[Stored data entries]
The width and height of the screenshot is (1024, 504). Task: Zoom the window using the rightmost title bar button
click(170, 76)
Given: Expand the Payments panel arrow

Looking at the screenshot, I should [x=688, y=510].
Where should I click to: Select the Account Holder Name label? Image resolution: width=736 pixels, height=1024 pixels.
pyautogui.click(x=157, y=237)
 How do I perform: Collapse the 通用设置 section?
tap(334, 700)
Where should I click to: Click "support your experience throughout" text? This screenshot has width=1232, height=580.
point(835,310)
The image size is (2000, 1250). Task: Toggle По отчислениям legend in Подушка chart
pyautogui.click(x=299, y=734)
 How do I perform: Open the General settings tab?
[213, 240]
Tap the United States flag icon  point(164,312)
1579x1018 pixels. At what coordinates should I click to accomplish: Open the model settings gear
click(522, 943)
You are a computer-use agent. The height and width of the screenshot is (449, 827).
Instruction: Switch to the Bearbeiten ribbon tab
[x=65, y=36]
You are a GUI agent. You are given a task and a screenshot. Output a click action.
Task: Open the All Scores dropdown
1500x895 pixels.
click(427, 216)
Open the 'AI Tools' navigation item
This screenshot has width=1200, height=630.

WORK TASK =
Find the lines above that contain the string "agent" and answer with how many there are, nothing else.

REPLY =
2